## Aim of the exercise
Scan the following material for the string "This" and copy each line in which it appears.

══ Data excerpts ══

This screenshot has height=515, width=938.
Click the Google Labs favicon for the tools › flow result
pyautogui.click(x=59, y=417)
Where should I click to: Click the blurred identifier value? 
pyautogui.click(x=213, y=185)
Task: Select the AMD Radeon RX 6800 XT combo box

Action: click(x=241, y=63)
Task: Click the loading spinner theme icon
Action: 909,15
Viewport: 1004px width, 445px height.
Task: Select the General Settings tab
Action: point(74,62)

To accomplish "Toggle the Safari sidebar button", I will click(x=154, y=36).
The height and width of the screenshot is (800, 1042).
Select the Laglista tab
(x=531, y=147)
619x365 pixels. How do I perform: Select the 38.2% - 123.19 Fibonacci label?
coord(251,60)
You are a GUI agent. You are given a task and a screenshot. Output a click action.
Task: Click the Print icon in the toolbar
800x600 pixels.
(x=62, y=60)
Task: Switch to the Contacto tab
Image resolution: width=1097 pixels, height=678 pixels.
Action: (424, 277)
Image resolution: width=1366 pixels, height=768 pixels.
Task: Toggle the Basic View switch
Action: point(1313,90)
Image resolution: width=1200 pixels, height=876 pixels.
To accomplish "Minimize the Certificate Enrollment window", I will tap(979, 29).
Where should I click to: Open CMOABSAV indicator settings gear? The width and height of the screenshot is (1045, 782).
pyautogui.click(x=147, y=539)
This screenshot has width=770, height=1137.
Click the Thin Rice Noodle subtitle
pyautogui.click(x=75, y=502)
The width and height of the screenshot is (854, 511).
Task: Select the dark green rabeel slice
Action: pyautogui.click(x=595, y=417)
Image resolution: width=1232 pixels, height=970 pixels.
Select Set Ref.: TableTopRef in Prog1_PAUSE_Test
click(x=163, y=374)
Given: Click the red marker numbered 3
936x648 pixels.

═══

## Solution
This screenshot has height=515, width=938.
This screenshot has width=770, height=1137.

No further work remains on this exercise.